| What to work on |
Return all the lines below, exactly as they read.
The data START
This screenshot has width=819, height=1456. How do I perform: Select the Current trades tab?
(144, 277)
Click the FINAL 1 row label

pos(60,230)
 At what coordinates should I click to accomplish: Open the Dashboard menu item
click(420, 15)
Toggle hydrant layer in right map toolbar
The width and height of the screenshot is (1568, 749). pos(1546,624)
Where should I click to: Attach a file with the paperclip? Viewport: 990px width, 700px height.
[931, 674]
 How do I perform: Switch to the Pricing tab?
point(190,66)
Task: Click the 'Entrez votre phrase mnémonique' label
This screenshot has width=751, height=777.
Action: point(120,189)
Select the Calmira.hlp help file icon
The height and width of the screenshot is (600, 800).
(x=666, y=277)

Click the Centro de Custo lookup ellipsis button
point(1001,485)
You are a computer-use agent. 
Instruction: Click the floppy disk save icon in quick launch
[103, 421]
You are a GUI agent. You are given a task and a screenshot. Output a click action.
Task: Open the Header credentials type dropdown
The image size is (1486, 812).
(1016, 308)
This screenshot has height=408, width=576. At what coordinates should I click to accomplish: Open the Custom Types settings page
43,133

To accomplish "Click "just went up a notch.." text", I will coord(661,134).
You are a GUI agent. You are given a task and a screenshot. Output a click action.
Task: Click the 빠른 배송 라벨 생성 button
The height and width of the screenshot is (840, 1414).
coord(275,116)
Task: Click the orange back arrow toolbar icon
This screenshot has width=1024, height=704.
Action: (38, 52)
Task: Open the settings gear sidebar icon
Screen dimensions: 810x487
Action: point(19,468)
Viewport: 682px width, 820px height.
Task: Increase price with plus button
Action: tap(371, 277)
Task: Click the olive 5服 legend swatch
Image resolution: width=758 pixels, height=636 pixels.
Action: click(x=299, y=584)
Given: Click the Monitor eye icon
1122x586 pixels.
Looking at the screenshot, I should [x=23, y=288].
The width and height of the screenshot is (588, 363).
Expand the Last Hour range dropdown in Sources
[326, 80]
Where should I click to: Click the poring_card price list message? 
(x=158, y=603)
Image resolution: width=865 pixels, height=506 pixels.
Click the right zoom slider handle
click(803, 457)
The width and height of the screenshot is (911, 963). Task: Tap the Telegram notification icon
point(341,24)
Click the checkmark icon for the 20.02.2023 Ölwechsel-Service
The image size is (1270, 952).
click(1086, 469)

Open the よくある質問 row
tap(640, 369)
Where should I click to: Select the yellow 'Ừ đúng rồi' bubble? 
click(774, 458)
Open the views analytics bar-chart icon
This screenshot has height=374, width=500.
The data END
| Solution to the problem |
This screenshot has width=819, height=1456. How do I perform: Select the Current trades tab?
(144, 277)
Click the FINAL 1 row label

pos(60,230)
 At what coordinates should I click to accomplish: Open the Dashboard menu item
click(420, 15)
Toggle hydrant layer in right map toolbar
The width and height of the screenshot is (1568, 749). pos(1546,624)
Where should I click to: Attach a file with the paperclip? Viewport: 990px width, 700px height.
[931, 674]
 How do I perform: Switch to the Pricing tab?
point(190,66)
Task: Click the 'Entrez votre phrase mnémonique' label
This screenshot has width=751, height=777.
Action: point(120,189)
Select the Calmira.hlp help file icon
The height and width of the screenshot is (600, 800).
(x=666, y=277)

Click the Centro de Custo lookup ellipsis button
point(1001,485)
You are a computer-use agent. 
Instruction: Click the floppy disk save icon in quick launch
[103, 421]
You are a GUI agent. You are given a task and a screenshot. Output a click action.
Task: Open the Header credentials type dropdown
The image size is (1486, 812).
(1016, 308)
This screenshot has height=408, width=576. At what coordinates should I click to accomplish: Open the Custom Types settings page
43,133

To accomplish "Click "just went up a notch.." text", I will coord(661,134).
You are a GUI agent. You are given a task and a screenshot. Output a click action.
Task: Click the 빠른 배송 라벨 생성 button
The height and width of the screenshot is (840, 1414).
coord(275,116)
Task: Click the orange back arrow toolbar icon
This screenshot has width=1024, height=704.
Action: (38, 52)
Task: Open the settings gear sidebar icon
Screen dimensions: 810x487
Action: point(19,468)
Viewport: 682px width, 820px height.
Task: Increase price with plus button
Action: tap(371, 277)
Task: Click the olive 5服 legend swatch
Image resolution: width=758 pixels, height=636 pixels.
Action: click(x=299, y=584)
Given: Click the Monitor eye icon
1122x586 pixels.
Looking at the screenshot, I should [x=23, y=288].
The width and height of the screenshot is (588, 363).
Expand the Last Hour range dropdown in Sources
[326, 80]
Where should I click to: Click the poring_card price list message? 
(x=158, y=603)
Image resolution: width=865 pixels, height=506 pixels.
Click the right zoom slider handle
click(803, 457)
The width and height of the screenshot is (911, 963). Task: Tap the Telegram notification icon
point(341,24)
Click the checkmark icon for the 20.02.2023 Ölwechsel-Service
The image size is (1270, 952).
click(1086, 469)

Open the よくある質問 row
tap(640, 369)
Where should I click to: Select the yellow 'Ừ đúng rồi' bubble? 
click(774, 458)
Open the views analytics bar-chart icon
This screenshot has height=374, width=500.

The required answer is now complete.